Текст книги "Мир Реки: Магический лабиринт"
Автор книги: Филип Хосе Фармер
Жанр:
Научная фантастика
сообщить о нарушении
Текущая страница: 6 (всего у книги 52 страниц)
Они условились никогда не говорить об этике или о чем-то связанном с ним в своих каютах. Там может быть подслушивающая аппаратура. В следующий раз они встретились за игрой в покер. Присутствовали Бёртон, Алиса, Фрайгейт, Нур, Микс и Лондон. Логу и Умслопогаас несли вахту.
Выслушав рассказы Нура и Микса о визитах этика, Бёртон поверил в то, что они действительно рекруты Икса. И только тогда открыл им, кто он на самом деле, а потом рассказал свою историю, ничего не утаивая.
– Добавляю до десяти, – говорил он теперь. – Нет, по-моему, не нужно ставить «жучки» в каютах подозреваемых. Может, мы и узнали бы что-то ценное, но если бы они нашли хоть один, то поняли бы, что на борту есть агенты Икса – думаю, нас можно называть так. Слишком опасно.

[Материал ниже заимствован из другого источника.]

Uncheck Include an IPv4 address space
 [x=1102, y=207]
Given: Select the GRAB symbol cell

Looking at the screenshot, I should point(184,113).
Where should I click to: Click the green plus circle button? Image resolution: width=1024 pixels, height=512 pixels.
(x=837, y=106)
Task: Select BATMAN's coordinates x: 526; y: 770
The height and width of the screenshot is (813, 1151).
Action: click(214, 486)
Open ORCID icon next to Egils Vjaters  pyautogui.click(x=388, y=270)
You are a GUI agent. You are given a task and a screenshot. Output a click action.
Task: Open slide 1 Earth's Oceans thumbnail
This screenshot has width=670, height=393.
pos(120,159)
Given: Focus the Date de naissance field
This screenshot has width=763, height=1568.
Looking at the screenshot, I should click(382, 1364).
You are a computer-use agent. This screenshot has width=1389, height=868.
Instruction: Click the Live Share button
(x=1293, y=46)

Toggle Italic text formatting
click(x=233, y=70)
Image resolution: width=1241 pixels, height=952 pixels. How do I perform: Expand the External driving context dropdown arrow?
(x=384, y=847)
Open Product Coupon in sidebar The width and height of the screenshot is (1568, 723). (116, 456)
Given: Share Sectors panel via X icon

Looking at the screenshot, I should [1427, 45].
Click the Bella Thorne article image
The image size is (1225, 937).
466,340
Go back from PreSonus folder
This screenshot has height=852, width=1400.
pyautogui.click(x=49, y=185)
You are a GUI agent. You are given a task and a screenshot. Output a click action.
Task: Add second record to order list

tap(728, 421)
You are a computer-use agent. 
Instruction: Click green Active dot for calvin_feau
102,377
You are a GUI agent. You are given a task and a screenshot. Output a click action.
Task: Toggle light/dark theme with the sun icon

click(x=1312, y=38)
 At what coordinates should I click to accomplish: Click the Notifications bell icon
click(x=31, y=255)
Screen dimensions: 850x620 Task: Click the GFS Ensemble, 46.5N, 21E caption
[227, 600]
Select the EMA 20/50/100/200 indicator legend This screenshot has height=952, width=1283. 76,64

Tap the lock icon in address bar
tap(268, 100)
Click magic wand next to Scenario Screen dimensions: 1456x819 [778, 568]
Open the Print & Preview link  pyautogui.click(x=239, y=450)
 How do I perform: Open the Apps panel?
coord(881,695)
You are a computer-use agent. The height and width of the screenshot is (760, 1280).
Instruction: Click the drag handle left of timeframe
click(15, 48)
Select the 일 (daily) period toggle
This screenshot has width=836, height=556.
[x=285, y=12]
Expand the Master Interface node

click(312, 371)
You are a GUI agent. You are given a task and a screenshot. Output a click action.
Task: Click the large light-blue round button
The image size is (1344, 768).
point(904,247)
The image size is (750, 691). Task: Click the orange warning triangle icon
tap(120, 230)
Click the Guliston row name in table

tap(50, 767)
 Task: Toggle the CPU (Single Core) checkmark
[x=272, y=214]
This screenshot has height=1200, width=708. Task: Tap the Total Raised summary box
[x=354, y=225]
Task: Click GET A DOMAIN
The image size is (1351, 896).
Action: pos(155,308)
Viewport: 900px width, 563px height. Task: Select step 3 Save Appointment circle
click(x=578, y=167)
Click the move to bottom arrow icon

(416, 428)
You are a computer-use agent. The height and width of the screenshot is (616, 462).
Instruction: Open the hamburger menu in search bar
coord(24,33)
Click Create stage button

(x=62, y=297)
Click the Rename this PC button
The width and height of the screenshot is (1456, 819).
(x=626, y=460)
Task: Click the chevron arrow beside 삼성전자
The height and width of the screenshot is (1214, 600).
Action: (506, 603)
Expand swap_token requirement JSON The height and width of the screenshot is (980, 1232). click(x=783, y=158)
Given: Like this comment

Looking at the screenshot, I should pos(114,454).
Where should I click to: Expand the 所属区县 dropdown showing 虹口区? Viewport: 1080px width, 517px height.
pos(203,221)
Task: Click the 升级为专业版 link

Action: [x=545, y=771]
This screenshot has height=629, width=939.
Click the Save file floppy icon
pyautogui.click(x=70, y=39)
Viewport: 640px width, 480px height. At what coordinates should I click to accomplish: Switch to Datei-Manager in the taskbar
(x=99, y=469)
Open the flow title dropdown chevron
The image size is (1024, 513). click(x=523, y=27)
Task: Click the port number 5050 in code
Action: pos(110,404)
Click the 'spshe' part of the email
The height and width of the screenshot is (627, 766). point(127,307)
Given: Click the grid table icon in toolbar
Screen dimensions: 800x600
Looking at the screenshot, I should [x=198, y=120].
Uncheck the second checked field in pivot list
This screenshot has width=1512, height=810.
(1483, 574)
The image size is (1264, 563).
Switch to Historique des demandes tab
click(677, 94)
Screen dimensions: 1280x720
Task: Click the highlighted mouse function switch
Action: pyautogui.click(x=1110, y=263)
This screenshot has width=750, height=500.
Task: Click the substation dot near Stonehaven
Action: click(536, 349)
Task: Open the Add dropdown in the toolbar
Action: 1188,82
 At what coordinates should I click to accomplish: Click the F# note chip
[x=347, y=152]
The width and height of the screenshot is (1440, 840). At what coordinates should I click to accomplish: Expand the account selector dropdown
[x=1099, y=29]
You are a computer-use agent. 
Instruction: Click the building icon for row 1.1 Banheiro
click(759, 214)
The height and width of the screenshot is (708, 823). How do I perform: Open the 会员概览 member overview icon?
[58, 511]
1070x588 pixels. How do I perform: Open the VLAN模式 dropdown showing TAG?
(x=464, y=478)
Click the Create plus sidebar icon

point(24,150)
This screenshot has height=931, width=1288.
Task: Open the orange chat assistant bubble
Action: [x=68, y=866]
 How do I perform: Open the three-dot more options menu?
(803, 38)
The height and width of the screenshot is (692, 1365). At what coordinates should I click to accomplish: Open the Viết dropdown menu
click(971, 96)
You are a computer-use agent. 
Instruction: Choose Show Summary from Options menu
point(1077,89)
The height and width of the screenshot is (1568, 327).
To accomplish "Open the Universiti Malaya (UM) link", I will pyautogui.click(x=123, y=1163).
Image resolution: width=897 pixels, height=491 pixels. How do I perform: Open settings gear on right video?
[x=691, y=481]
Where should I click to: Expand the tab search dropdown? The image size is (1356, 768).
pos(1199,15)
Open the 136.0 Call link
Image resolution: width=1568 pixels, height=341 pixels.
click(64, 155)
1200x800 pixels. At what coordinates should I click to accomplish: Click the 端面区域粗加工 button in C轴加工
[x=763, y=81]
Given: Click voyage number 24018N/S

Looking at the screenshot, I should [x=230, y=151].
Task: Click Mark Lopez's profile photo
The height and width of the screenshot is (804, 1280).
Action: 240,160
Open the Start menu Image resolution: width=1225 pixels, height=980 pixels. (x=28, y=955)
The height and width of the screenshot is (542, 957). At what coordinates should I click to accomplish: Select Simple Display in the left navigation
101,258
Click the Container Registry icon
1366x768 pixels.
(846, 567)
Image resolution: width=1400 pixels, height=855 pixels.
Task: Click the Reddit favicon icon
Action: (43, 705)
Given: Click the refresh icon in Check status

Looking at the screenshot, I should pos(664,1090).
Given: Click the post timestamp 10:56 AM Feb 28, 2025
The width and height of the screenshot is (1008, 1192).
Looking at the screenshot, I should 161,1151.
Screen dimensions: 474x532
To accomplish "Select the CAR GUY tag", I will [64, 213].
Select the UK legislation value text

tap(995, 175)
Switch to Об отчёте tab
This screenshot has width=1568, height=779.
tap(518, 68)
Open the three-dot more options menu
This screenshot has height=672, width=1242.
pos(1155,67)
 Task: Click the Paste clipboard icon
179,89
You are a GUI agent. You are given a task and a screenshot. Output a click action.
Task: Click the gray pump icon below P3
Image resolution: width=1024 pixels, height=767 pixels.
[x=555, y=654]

– Я согласен, – сказал маленький мавр. – А вы? Согласились все, даже Микс, который и предложил поставить «жучки».
– А как быть с Подебрадом? Когда я его вижу, он говорит мне «здрасьте» и идет себе мимо, скалясь, точно пастор, который только что узнал, что его подружка не беременна. Меня это бесит. Так бы и врезал ему.
– Я тоже, – сказал Лондон. – Он воображает, что, раз он оставил нас в дураках, ему это так и сойдет.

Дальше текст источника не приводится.